安価なマンガン触媒でCO2からCOへの直接還元に成功

今回、研究グループでは、地球に豊富に存在するマンガンを含む金属錯体錯体と有機色素で構成される光触媒システムを構築。マンガン錯体触媒の配位子に立体的に嵩高いメシチル基を導入することで光触媒耐久性を向上させることに成功したという。

また、トリフルオロエタノール(CF3CH20H)と少量のジイソプロピルエチルアミン(DIEA)を共存させると、マンガン錯体触媒が、低濃度のCO2しか含まないガスからもCO2を効率よく捕集し分子内に取り込むことを見出したとのことで、この反応により捕集されたCO2は、今回の研究で開発された光触媒システムにおいて効率よくCOへと選択的に還元できることも確認したという。

  • マンガン錯体触媒によるCO2捕集反応

    マンガン錯体触媒によるCO2捕集反応。赤字の部分が捕集されたCO2で、開発された光触媒反応システムで効率よく還元されることが示された (出所:広島大発表資料)

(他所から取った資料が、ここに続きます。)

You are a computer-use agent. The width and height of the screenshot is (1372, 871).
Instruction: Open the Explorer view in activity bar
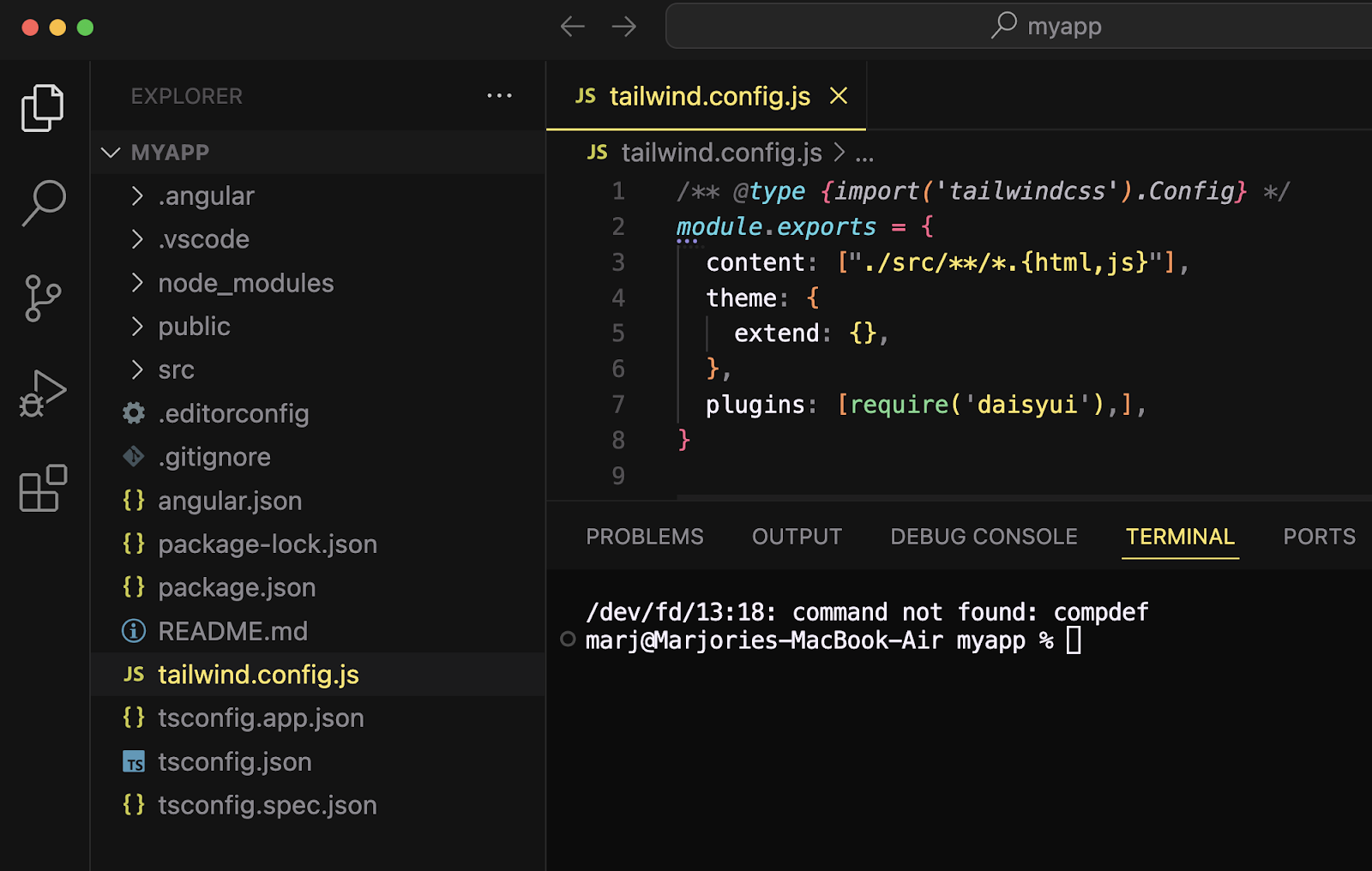pyautogui.click(x=42, y=108)
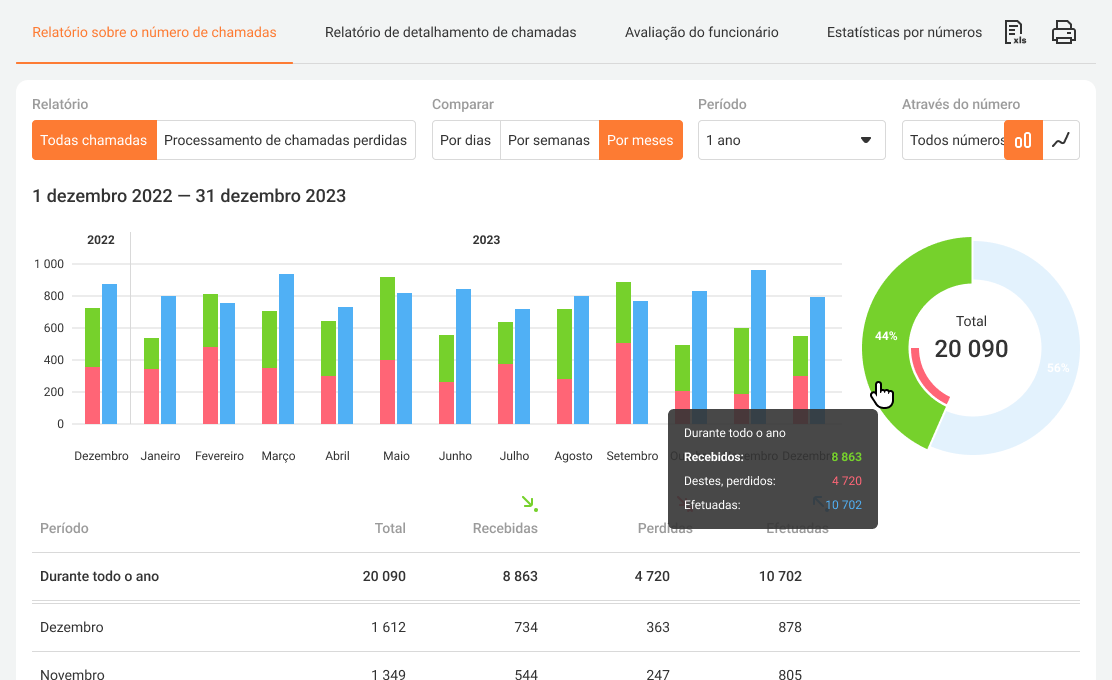
Task: Click the blue Março bar in chart
Action: click(286, 350)
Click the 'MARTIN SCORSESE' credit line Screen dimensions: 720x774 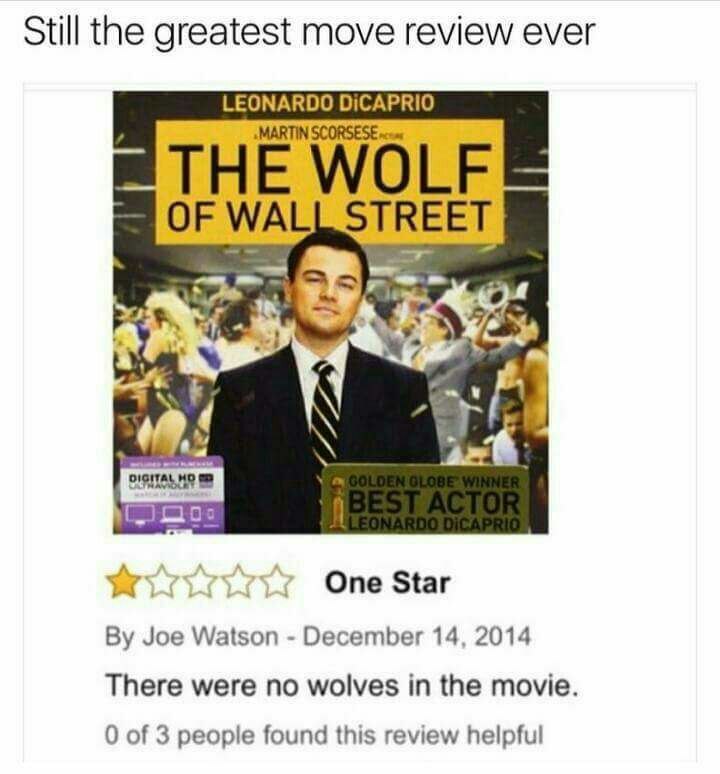point(318,132)
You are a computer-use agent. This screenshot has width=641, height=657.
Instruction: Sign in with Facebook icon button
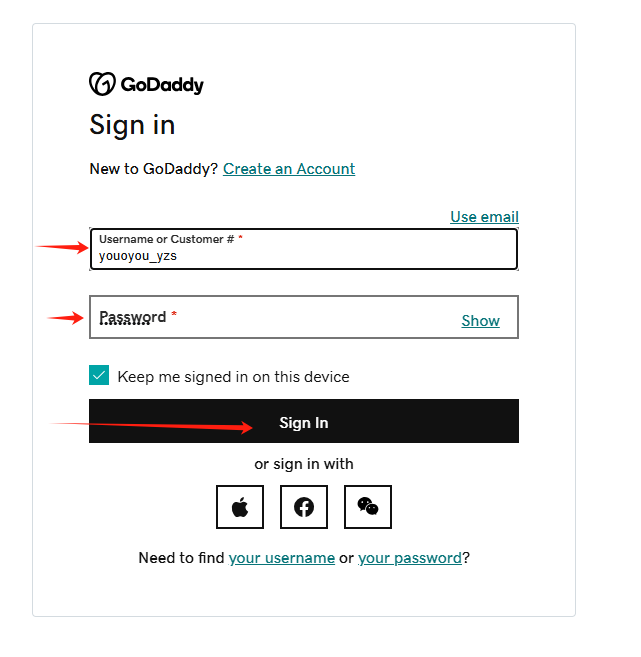pos(304,507)
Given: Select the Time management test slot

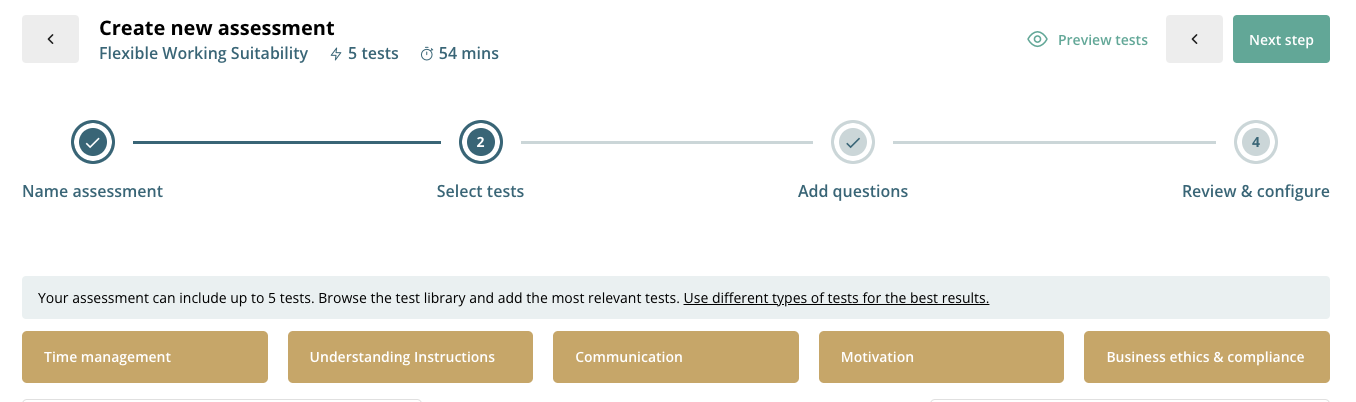Looking at the screenshot, I should (x=145, y=357).
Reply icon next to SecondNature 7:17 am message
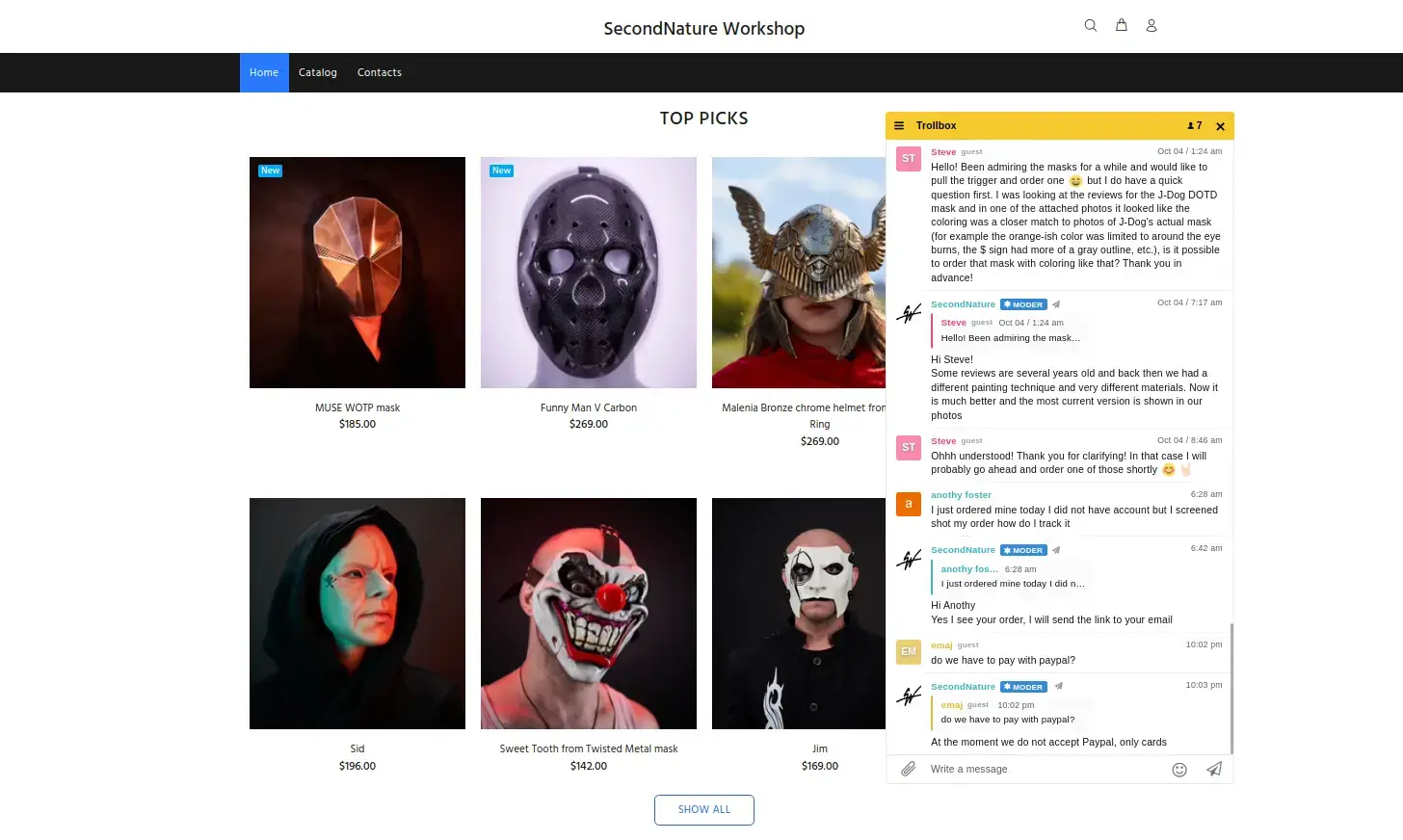This screenshot has width=1403, height=840. 1056,304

実際に、マンガン錯体触媒と有機色素4DPAIPNを含む溶液に可視光を照射したところ、高い耐久性と効率でCO2 がCOへと選択的に変換されることを確認したとするほか、反応容器中のCO2濃度を10%、そして1%へと低下させても高い光触媒能を維持できることも確認したともする。

  • 有機色素4DPAIPN

    有機色素4DPAIPNの構造とさまざまなCO2濃度下での光触媒反応の結果 (出所:広島大発表資料)

なお、研究グループでは、低濃度のCO2を濃縮することなく効率的にCOへと還元できたことから、新しいカーボンリサイクル技術の開発につながる可能性が示されたと説明しており、引き続き、さらなる耐久性の向上や実際の排ガス中での性能評価、水の還元剤としての利用などの実用化に向けて必要な機能の構築と評価を進めていくとしている。